*** Provided records Section Begins ***
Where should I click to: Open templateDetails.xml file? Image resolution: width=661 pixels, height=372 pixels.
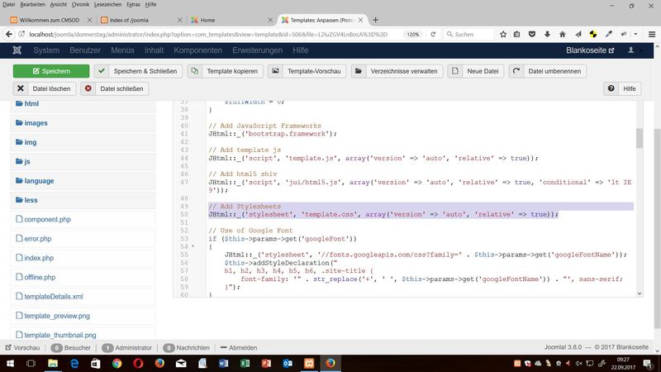(54, 296)
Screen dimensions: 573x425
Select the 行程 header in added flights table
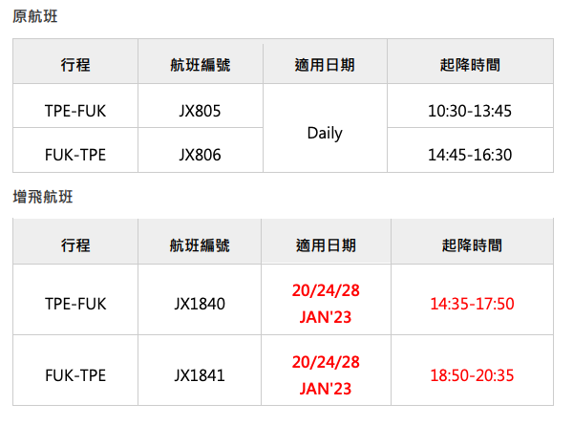(x=75, y=245)
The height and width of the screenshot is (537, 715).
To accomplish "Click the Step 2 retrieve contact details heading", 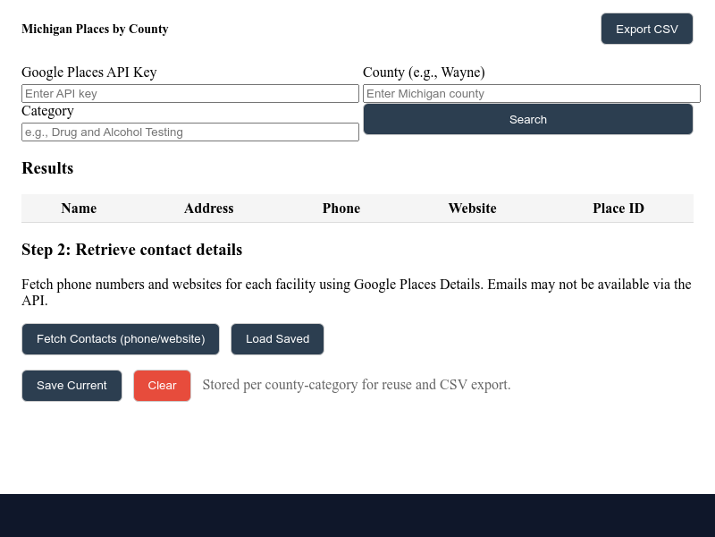I will point(131,250).
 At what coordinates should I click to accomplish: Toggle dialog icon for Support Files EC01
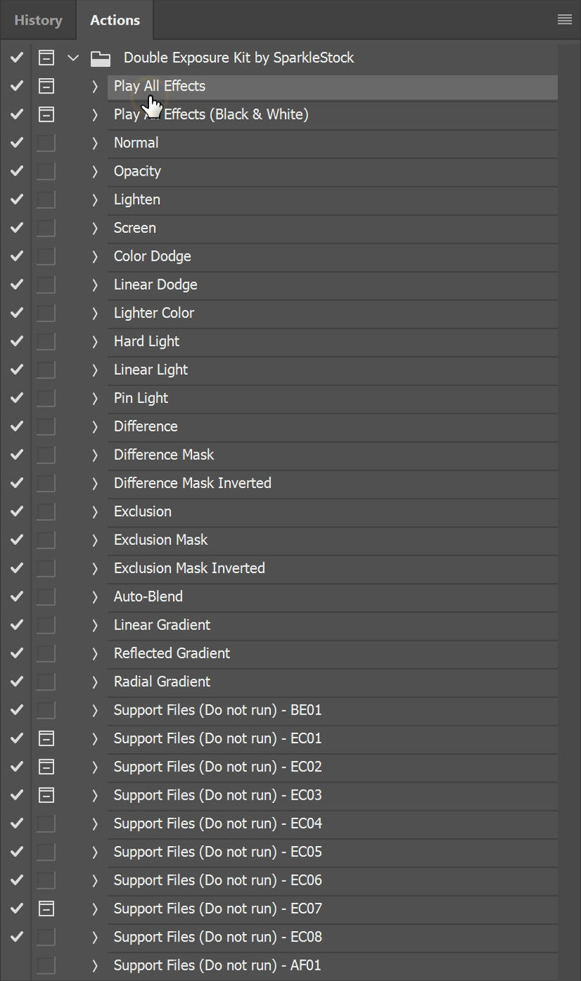(x=46, y=738)
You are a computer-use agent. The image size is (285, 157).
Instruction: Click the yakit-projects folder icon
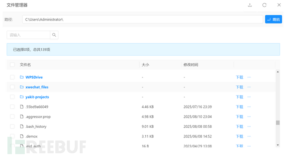21,97
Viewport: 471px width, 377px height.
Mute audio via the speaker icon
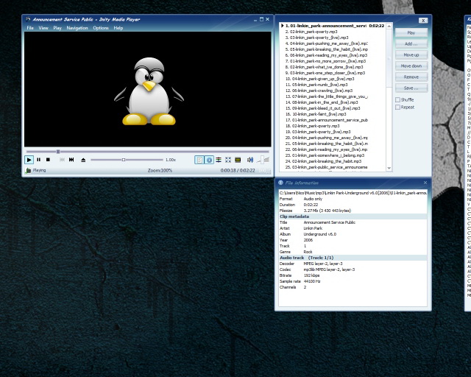click(x=249, y=160)
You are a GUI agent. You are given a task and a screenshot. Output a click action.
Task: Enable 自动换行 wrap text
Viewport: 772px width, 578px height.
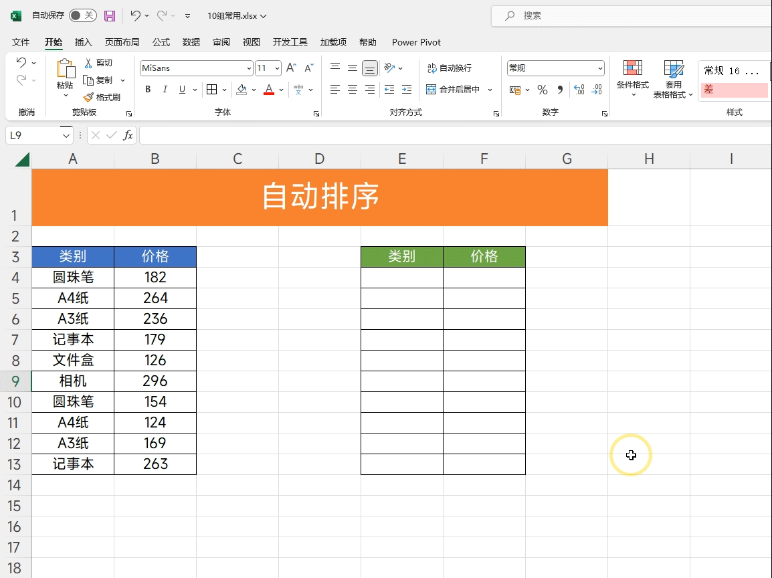click(450, 68)
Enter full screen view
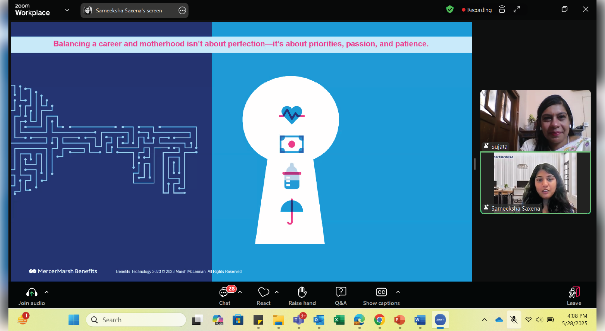The image size is (605, 331). click(517, 10)
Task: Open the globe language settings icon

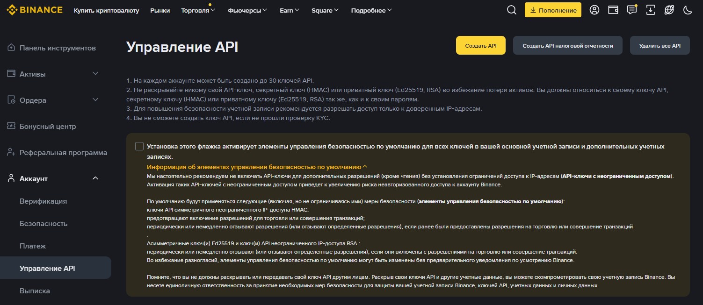Action: pos(669,10)
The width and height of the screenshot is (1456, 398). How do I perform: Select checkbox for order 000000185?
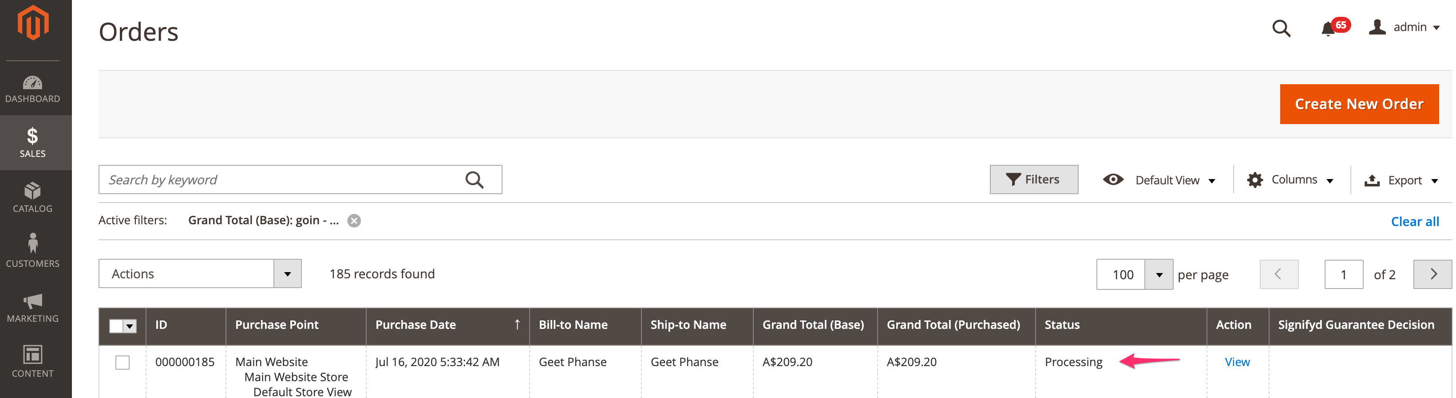click(x=123, y=362)
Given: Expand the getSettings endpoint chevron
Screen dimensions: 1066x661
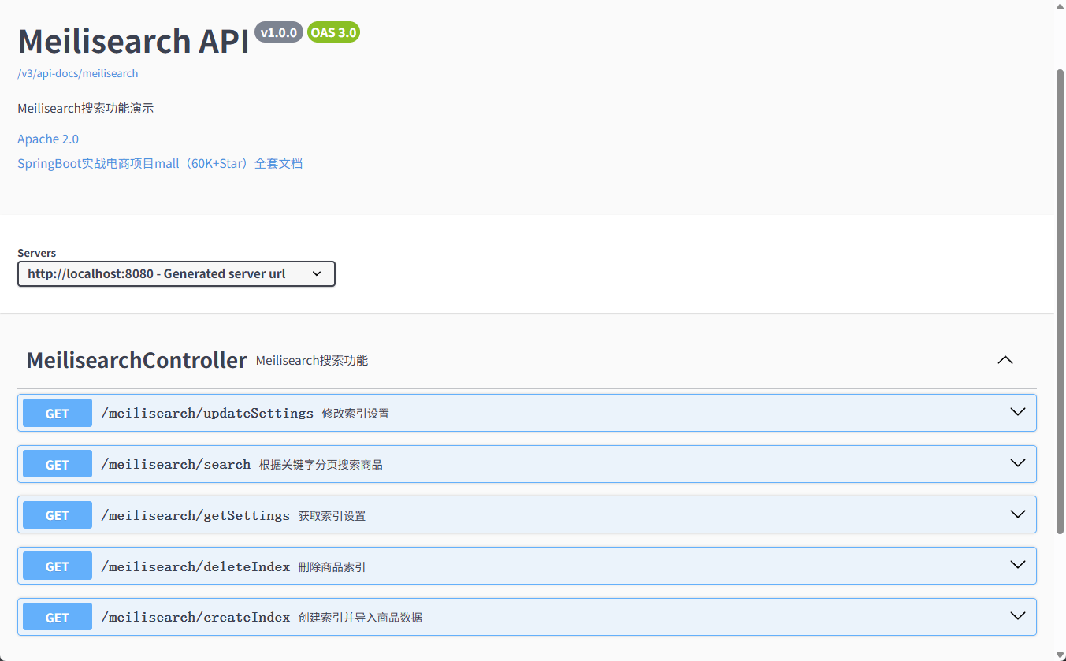Looking at the screenshot, I should coord(1017,514).
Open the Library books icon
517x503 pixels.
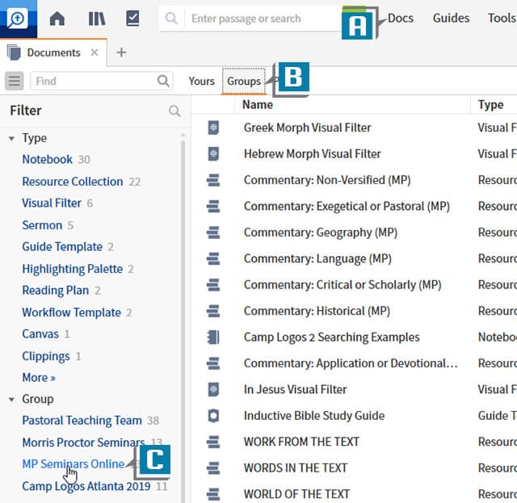click(97, 19)
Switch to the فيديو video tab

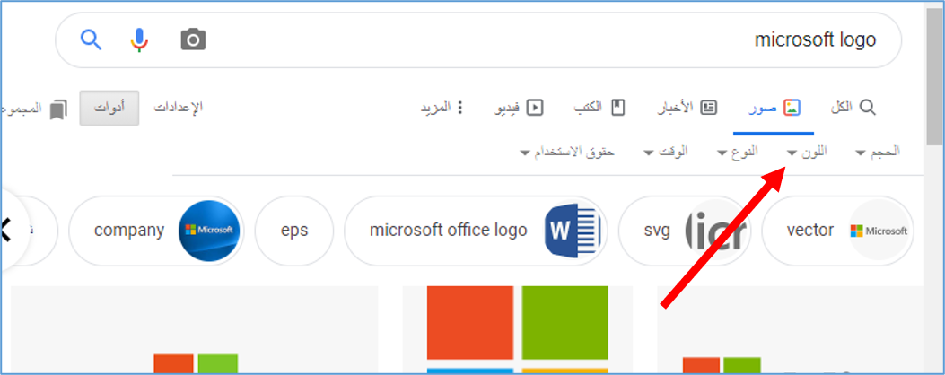(x=519, y=108)
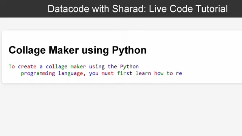This screenshot has height=136, width=242.
Task: Click the word 'first' in the paragraph
Action: pyautogui.click(x=125, y=73)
*** Provided records Section Ends ***
**Your goal**
Omit the pictures and please write out exactly the lines between the one containing "Open the Library books icon" and the last line of the entries, both included.

**Answer to this exercise**
Open the Library books icon
517x503 pixels.
click(97, 19)
Switch to the فيديو video tab

(x=519, y=108)
This screenshot has height=136, width=242.
Task: Click the word 'first' in the paragraph
Action: pyautogui.click(x=125, y=73)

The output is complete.